··· Entries provided ···
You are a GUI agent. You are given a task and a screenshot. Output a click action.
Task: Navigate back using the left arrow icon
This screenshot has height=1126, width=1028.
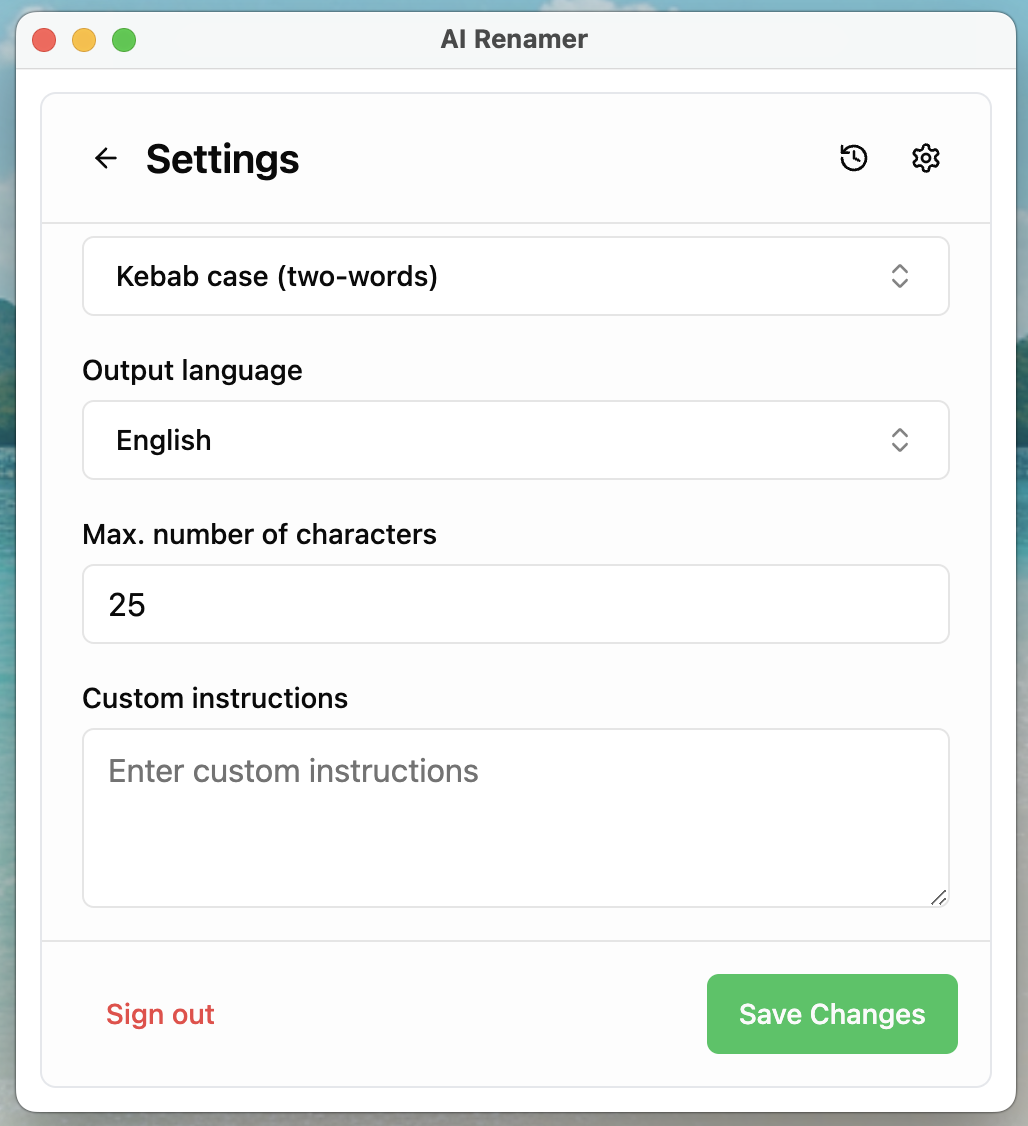tap(105, 158)

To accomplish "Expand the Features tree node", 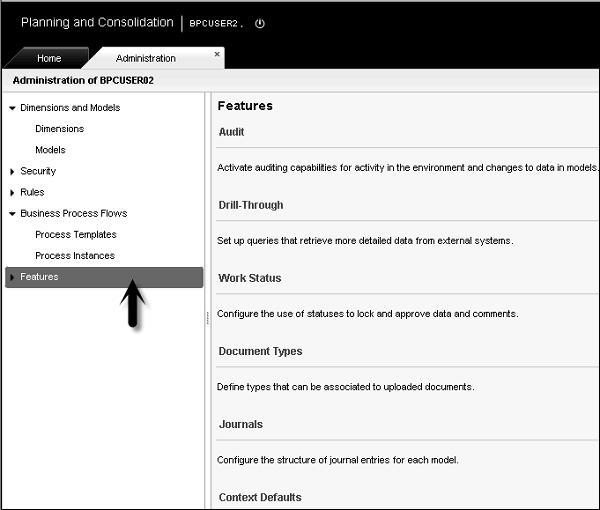I will pos(12,277).
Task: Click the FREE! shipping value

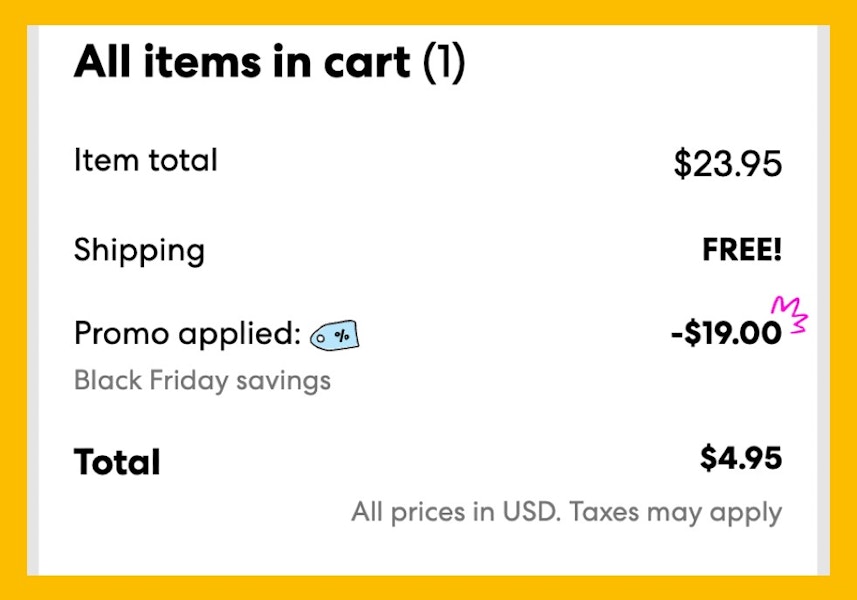Action: [742, 249]
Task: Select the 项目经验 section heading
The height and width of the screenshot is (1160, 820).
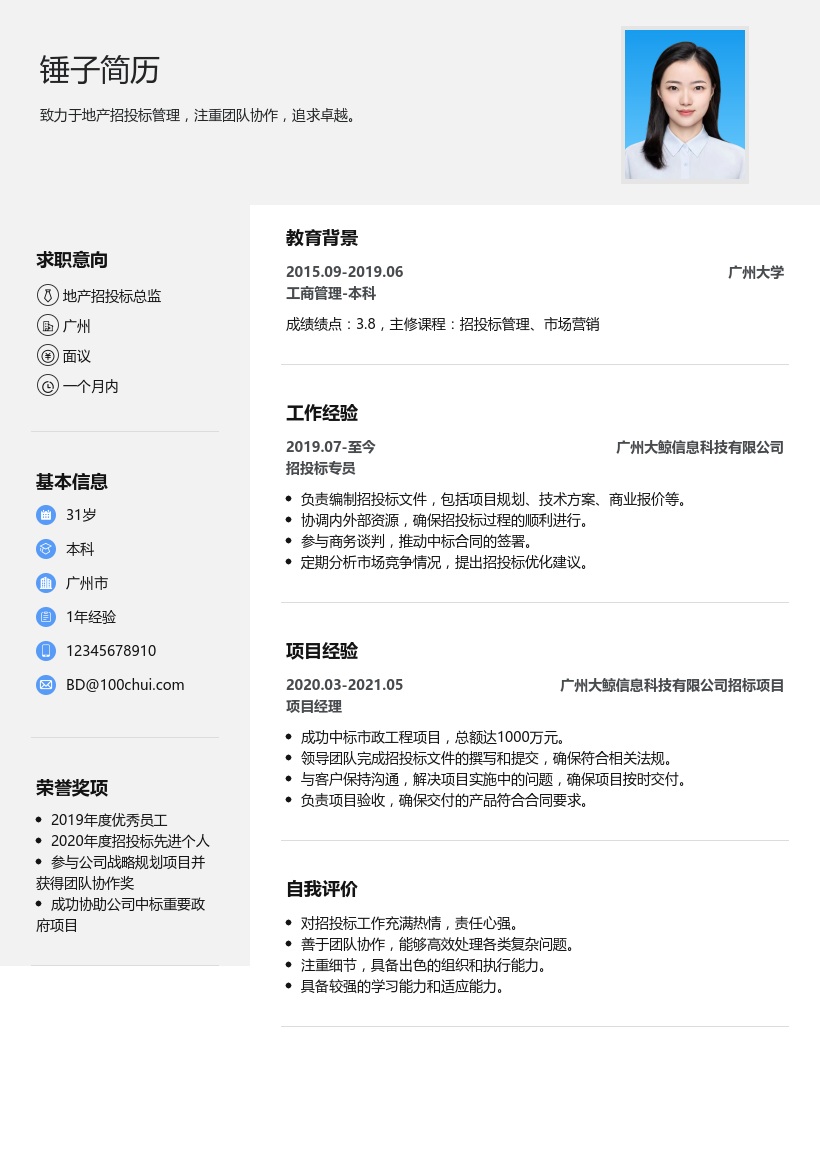Action: tap(322, 651)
···
*Set exercise*. Can you write out the data from the line with "Task: Select the 项目经验 section heading" through the end, changing "screenshot" to "image" but keeping everything else the same and leaving the pictures out?

*Task response*.
Task: Select the 项目经验 section heading
The height and width of the image is (1160, 820).
Action: tap(322, 651)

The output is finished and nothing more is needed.